*Exercise requirements*
Whenever the word "agent" appears in a line of the data below, copy that line.

*Task material*

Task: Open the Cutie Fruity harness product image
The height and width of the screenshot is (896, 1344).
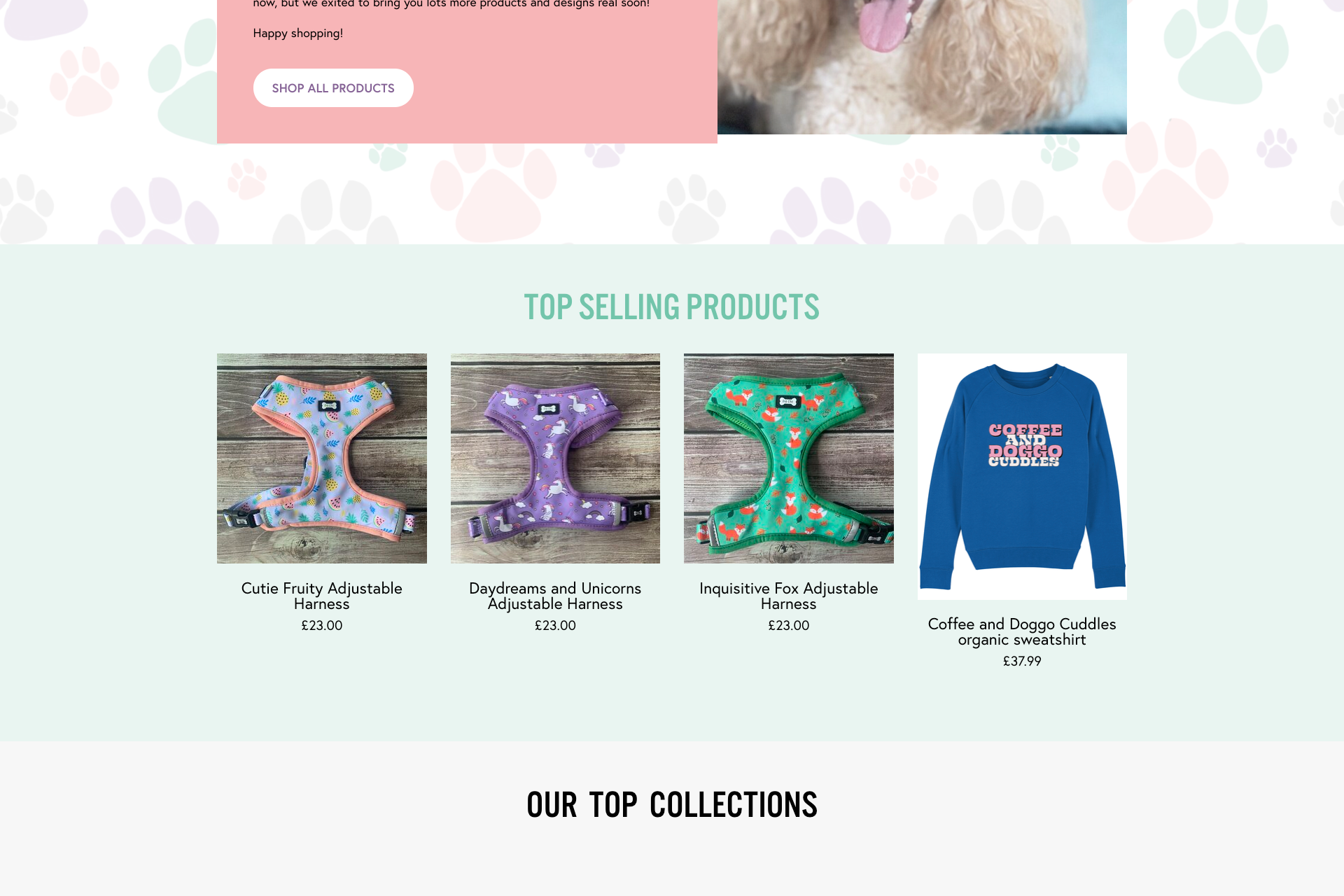Action: [x=322, y=458]
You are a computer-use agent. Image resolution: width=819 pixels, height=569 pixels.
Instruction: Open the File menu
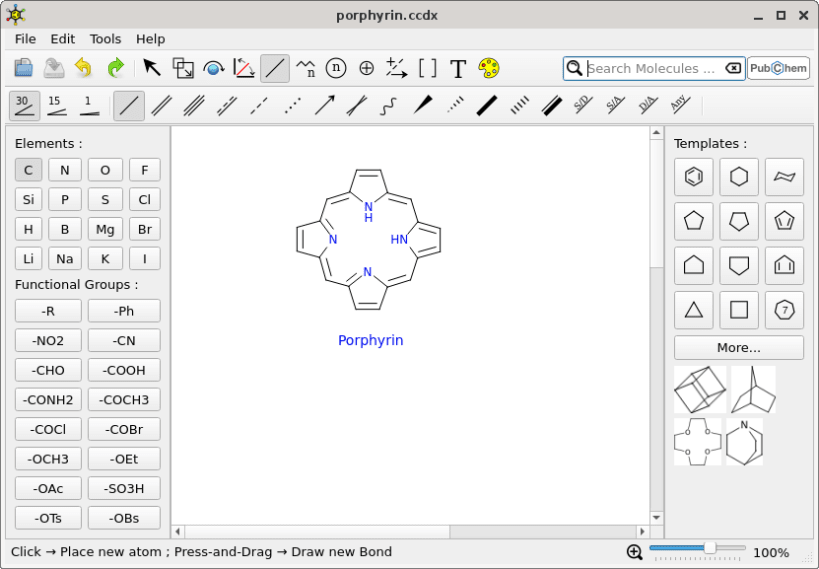pyautogui.click(x=25, y=39)
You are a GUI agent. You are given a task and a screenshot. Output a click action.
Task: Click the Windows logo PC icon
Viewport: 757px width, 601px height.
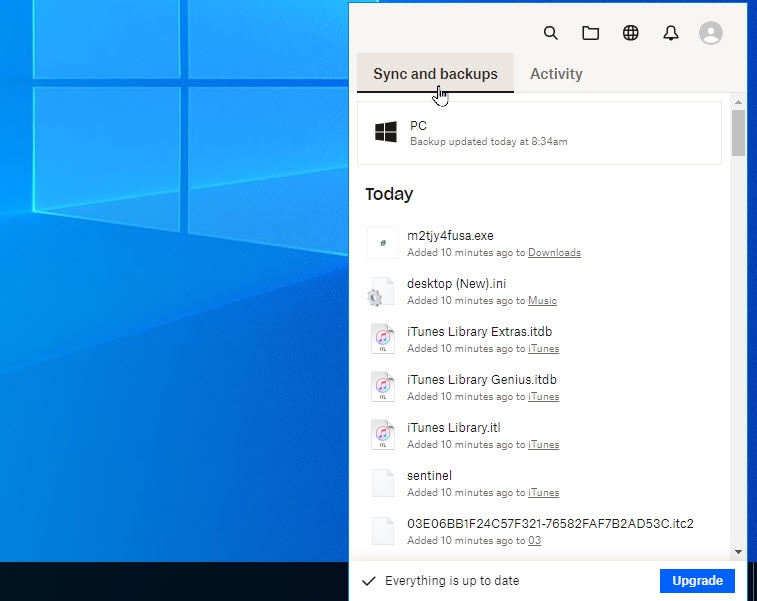pos(386,132)
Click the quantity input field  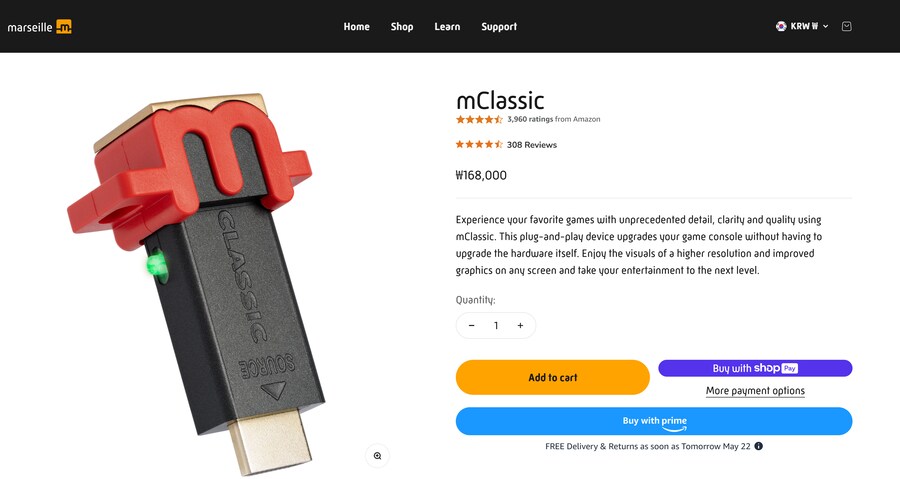tap(495, 326)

*Exercise response*
You are a computer-use agent. Image resolution: width=819 pixels, height=569 pixels.
You are a GUI agent. You are given a task and a screenshot. Output a click action.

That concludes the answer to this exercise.